→ EXCERPT TO READ:

↓↓↓

If the verbal agreement, which plaintiff offered to prove, is within the supplement of 1855 to the Statute of Frauds and Perjuries, there was no error in rejecting’ the testimony, nor in entering judgment of non-suit. The supplement declares: “ No action shall be brought whereby.....to charge the defendant upon any special promise to answer for the debt or default of another, unless the agreement upon which such action shall be brought or some memorandum or note thereof shall be in writing and signed by the party to be charged therewith, or some other person bv him authorized " : P. L., 308.
Plaintiff gave in evidence the record of two judgments in favor of the First National Bank of Ravenna, one dated January, 1876, against Powers & Co., and the other, March, 1877, against himself as bail for stay of execution on the first mentioned judgment. He then offered to prove, in substance, that in February, 1876, defendant Wolfe requested him to become bail for stay of execution ; and, in consideration of his agreeing to do so, promised and undertook to indemnify and save him “harmless from any loss or liability, and from paying anything by reason of his so going security;” that, relying on said promise and undertaking of defendant, he did become bail for stay of execution on the judgment against Powers & Co. This offer was objected to on the ground that the agreement was not in writing as required by the statute, and the proposed testimony was excluded by the court. In the same connection it was admitted that Powers & Co. became insolvent, that plaintiff was compelled to pay the judgment, then amounting to $1,499.74, and that defendant, though often requested, had not paid any portion thereof. The question thus presented is, whether the alleged agreement-which plaintiff was not permitted to prove is within the clause of the supplement above quoted.
The clause in question is copied, substantially, from the fourth section of the English Statute, 29 Charles II., chap. 3, which, with slight changes in phraseology, has been generally adopted in this country. During the more than two centuries since its original enactment, the construction of this section, and its application to various forms of contract, have been constantly the subject of contention; and on no question, perhaps, has there been greater diversity and contrariety of judicial decision, in this as well as in the parent country.
*480 Cases of real or apparent hardship have repeatedly led courts to put a strained and unnatural construction on what appears to be a plain and easily comprehended act, passed for the purpose of preventing the commission of fraud and perjury. Tf time would permit, a review of the many conflicting and irreconcilable decisions that, from time to time, have been rendered, and the refined distinctions upon which they have been based, would be interesting; but the undertaking would be too great, and withal not specially profitable.It is very evident that the statute was not intended to apply except in cases where, in addition to the promisor and promisee, there is also a third party to whose debt or undertaking the agreement of the promisor relates, and not even then unless the liability of the third party continues. In other words, the agreement, to be within the purview of the statute, must in a certain sense be a collateral and not an original undertaking. Independently of the debt or liability of the third party, there must, of course, be a good consideration for the collateral or subordinate agreement, such for example as a benefit or advantage to the promisor or an injury to the promisee. It is difficult, if not impossible, to formulate a rule by which to determine in every case whether a promise relating to the debt or liability of a third person is or is not within the statute; but, as a general rule, when the leading object of the promise or agreement is to become guarantor or surety to the promisee, for a debt for which a third party is and continues to be primarily liable, the agreement, whether made before or after, or at the time with the promise of the principal, is within the statute, and not binding unless evidenced by writing. On the,other hand, when the leading object of the promisor is to subserve some interest or purpose of his own, notwithstanding the effect is to pay or discharge the debt of another, his promise is not within the statute.

↑↑↑

→ GIVEN INSTRUCTION 1:
Write out the section of the Statute of Frauds opinion starting at "The clause in" and ending at "the parent country.", word for word.

→ DATA IN THIS EXERCISE:
↓↓↓

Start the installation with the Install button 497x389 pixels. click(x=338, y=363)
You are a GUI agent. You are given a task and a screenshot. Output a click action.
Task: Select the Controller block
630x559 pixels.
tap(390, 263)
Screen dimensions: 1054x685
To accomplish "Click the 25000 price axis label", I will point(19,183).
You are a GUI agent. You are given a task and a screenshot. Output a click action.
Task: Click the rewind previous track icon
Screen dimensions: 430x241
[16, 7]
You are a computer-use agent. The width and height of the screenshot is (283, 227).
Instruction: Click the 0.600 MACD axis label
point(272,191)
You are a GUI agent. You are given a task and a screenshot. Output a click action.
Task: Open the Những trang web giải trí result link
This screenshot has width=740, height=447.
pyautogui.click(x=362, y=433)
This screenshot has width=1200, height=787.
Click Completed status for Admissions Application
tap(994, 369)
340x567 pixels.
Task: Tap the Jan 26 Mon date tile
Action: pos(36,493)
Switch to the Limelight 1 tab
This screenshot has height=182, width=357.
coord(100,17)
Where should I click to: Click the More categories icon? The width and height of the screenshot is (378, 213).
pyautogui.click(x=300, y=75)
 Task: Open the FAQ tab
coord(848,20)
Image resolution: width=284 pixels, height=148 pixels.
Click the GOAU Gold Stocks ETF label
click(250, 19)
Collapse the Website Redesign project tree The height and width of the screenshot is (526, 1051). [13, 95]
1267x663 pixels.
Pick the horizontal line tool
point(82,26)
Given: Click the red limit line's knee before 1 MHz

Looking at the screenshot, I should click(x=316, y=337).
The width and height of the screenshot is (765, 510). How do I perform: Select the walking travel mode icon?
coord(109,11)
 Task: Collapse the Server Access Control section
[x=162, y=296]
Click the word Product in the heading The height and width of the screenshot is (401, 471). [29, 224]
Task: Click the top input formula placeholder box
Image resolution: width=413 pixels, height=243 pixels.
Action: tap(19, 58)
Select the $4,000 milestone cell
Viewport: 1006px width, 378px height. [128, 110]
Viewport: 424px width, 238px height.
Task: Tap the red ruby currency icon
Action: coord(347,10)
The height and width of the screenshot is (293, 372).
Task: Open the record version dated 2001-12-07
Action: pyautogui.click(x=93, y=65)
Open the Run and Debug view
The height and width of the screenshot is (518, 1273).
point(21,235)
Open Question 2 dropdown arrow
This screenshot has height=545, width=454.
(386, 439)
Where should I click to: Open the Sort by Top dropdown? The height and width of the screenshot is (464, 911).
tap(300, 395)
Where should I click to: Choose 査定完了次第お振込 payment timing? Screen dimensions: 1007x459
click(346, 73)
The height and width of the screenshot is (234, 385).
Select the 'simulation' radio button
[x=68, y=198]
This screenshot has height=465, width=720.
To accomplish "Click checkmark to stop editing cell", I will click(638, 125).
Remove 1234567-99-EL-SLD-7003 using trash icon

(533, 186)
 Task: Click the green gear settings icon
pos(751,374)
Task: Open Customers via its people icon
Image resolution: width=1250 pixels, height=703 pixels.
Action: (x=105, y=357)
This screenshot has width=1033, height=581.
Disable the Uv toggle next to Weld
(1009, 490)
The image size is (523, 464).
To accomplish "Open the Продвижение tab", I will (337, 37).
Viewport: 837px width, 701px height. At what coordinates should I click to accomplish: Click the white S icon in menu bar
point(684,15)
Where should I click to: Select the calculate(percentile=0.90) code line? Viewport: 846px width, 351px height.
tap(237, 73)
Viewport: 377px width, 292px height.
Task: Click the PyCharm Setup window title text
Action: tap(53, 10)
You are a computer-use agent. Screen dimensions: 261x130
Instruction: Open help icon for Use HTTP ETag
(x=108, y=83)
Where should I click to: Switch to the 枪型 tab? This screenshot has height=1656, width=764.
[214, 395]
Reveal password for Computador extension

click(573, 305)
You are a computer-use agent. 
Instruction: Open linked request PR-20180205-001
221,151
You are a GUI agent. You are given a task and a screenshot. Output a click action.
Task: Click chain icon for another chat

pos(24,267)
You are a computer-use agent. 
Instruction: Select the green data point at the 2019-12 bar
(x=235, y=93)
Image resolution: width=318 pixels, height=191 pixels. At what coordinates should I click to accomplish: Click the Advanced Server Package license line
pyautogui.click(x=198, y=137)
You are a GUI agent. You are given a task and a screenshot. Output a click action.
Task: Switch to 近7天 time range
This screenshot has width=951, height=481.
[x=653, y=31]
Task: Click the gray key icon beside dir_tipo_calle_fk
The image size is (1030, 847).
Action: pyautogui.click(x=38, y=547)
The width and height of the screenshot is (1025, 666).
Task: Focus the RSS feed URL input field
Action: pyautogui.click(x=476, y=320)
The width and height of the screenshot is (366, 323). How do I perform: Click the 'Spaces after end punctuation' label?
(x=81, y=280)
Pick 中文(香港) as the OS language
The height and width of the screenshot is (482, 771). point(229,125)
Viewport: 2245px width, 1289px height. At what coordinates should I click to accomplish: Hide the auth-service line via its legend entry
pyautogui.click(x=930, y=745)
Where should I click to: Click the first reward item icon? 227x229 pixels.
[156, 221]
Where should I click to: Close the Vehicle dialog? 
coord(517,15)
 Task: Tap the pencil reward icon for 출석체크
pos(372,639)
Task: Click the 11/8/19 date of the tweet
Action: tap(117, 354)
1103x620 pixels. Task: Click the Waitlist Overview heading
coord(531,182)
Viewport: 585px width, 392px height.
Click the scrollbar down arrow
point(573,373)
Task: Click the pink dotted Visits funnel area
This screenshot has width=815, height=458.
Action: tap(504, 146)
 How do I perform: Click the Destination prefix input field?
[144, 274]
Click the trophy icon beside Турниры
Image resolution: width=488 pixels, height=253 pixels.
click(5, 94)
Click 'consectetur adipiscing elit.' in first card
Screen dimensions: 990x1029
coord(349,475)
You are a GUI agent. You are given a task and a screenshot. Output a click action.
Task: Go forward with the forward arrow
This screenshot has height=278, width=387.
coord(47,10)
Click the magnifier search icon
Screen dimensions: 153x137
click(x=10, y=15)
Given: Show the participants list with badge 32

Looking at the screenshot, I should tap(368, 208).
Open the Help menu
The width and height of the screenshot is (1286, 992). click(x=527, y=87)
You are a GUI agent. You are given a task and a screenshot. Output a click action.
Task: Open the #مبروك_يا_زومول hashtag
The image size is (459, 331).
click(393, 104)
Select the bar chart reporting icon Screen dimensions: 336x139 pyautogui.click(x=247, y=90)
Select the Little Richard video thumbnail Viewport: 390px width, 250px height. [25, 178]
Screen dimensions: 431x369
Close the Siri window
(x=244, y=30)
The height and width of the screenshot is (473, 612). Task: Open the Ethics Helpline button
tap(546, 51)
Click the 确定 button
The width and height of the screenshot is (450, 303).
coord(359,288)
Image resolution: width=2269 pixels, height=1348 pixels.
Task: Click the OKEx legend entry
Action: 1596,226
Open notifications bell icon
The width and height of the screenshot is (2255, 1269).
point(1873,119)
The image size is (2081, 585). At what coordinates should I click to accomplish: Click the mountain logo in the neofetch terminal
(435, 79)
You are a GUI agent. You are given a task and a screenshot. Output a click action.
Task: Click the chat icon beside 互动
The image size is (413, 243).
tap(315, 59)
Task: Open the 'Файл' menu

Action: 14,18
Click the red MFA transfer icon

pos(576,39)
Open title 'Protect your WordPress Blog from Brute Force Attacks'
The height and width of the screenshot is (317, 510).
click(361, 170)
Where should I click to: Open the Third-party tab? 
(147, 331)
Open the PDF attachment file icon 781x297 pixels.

↑↑↑

→ GIVEN INSTRUCTION 2:
Reproduce verbatim the lines of the entries starting at the line that contains "Task: Click the pink" and ending at the line that contains "click(5, 94)", with both of those lines included and no other lines.

→ TASK RESPONSE 1:
The clause in question is copied, substantially, from the fourth section of the English Statute, 29 Charles II., chap. 3, which, with slight changes in phraseology, has been generally adopted in this country. During the more than two centuries since its original enactment, the construction of this section, and its application to various forms of contract, have been constantly the subject of contention; and on no question, perhaps, has there been greater diversity and contrariety of judicial decision, in this as well as in the parent country.

→ TASK RESPONSE 2:
Task: Click the pink dotted Visits funnel area
This screenshot has width=815, height=458.
Action: tap(504, 146)
 How do I perform: Click the Destination prefix input field?
[144, 274]
Click the trophy icon beside Турниры
Image resolution: width=488 pixels, height=253 pixels.
click(5, 94)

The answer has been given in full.